CPEC has to be understood in the context of China’s strategic interests in East Asia and the way America has challenged it. Faced with such difficulties, China hopes it will expand its strategic space by heading west. Pakistan is bridge amongst China, Central Asia, South Asia, and Middle East. Stability and security in Pakistan will make it possible for China to exercise greater influence in these regions and to ensure security at home. China was willing to invest in CPEC based on the logic of improving security through economic development.
Pakistan has realized that no other country places such high strategic importance in its economic relationship with it as China does. Pakistan also greatly values economic corridor and views it as mutually beneficial in terms of politics and economic development. Pakistan aims to advance from being a lower-middle-income nation to an upper-middle-income nation by 2025. For the attainment of this objective , Pakistan hopes to attract increasing amounts of foreign investment. The country is working to improve its overall economy by constructing energy projects and other forms of infrastructure, to create employment and improvement in its governance. Basic logic behind this strategy is that improving Pakistan’s economy will help alleviate the challenges posed by political extremists, radicals and mullahs. China and Pakistan believe that economic development will help stabilize Pakistan and improve its internal security situation.
China also acknowledges that security, political, cultural risks and uncertainties facing the economic corridor cannot be over looked. Terrorism has long affected Pakistan’s internal security and stability. Pakistan has worked hard to strike at so-called religious extremism and terrorist activities .Conditions of terrorism have substantially improved in recent years. CPEC projects’ construction sites and engineering personnel may become targets for religious and nationalist extremists.

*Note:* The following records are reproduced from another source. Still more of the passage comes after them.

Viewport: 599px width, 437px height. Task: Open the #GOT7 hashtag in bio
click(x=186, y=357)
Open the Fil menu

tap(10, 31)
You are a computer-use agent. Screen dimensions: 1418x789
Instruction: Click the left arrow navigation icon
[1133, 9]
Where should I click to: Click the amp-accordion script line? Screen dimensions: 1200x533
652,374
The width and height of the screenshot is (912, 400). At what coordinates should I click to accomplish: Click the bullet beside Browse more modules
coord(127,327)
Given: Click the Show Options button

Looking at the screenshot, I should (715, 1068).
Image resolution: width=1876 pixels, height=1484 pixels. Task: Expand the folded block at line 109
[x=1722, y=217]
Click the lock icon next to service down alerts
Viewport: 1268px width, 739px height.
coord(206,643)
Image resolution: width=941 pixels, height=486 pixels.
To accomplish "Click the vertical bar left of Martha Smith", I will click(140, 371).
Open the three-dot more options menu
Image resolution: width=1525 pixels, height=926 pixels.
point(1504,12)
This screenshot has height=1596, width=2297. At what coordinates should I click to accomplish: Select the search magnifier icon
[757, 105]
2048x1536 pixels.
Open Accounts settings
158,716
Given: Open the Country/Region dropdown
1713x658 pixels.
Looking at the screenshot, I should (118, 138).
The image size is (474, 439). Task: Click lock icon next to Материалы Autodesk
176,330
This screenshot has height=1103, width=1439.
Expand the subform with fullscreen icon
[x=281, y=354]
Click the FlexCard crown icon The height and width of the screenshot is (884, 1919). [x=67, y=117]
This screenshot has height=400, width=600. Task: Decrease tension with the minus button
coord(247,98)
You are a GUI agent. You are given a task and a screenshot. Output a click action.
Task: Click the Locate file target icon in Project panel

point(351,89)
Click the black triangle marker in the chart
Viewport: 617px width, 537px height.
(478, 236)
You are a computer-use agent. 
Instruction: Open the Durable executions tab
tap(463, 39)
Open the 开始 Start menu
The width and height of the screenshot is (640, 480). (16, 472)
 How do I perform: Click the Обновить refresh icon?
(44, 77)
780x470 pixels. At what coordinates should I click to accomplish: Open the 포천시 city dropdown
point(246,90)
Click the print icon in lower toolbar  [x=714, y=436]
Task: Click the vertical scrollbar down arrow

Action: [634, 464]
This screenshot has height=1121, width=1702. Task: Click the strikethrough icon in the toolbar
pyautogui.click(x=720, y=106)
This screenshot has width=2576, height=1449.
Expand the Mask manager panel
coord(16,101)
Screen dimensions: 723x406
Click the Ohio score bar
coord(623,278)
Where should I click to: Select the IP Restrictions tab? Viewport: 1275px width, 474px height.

Security threat posed by terrorism remains ongoing despite the economic benefits that CPEC offers Pakistan. CPEC aims to enhance well-being of people throughout the country to bring long-term prosperity and stability. Pakistan has pledged that it will do everything possible to ensure security of the Chinese nationals. It will remain a challenge for Pakistan for the security of CPEC’s growing transportation networks. Pakistan will have to tighten security throughout. In future Pakistan will have to maintain strong enough military presence to ensure security of all these transportation routes.
Pakistan’s domestic politics is also important to CPEC’s success. Political system of Pakistan has never been stable. Political power oscillates between military and civilian leaders. Dictator Musharraf’s resignation as President in 2008 ended the latest period of military rule. After dictatorship of Musharraf Pakistan People’s Party came into power. In the 2013 general election, Pakistan Peoples Party lost power. This time Pakistan Muslim League-N defeated it. Successful completion of 2013 election and smooth transition of power ensued, was the first time in Pakistan’s history that a civilian government was able to complete democratic term. This was a sign of improvement for democracy in Pakistan.
Pakistan’s political culture, almost feudal in nature, continues to play an important role. Powerful families based in different provinces have political power. Behind the party politics are local interests groups associated with these families. Many parties have disagreed a lot about how CPEC transportation routes should be mapped out. The competing parties are primarily interested in how the cake should be divided, so to speak. To strengthen its respective standing among the electorate, all the political parties hope the CPEC will pass through the region they represent allowing local community to enjoy the corridor’s benefits which doesn’t seem possible.
Yet CPEC will not only serve as a roadway that simply connects China to Pakistan. Initiative is designed to do more. This corridor also aims to facilitate multi-sectoral economic cooperation in finance, trade, energy and industry. Nawaz Sharif came back into power in 2013 with the intent of reinvigorating the economy and he undertook a series of measures to improve Pakistan’s economic prospects. Addressing energy shortages, Pakistan has been making efforts to restructure its energy industry and increase its electricity production. PML-N government has worked hard to strengthen investment in infrastructure.
After great Chairman Mao, President Xi Jin Ping has rightly made China a country and nation of first rank. During completion of CPEC China remained politically stable. While political turmoil in Pakistan could not get controlled throughout. During the last five years political instability in Pakistan many a times created problems for CPEC. We neither followed China nor could we learn any thing from it. China and Pakistan have taken positive measures to help set up CPEC for success. Pakistan’s internal situation is still decisive. Until the country’s political and security conditions turn a corner, it will be difficult to judge the corridor’s future prospects.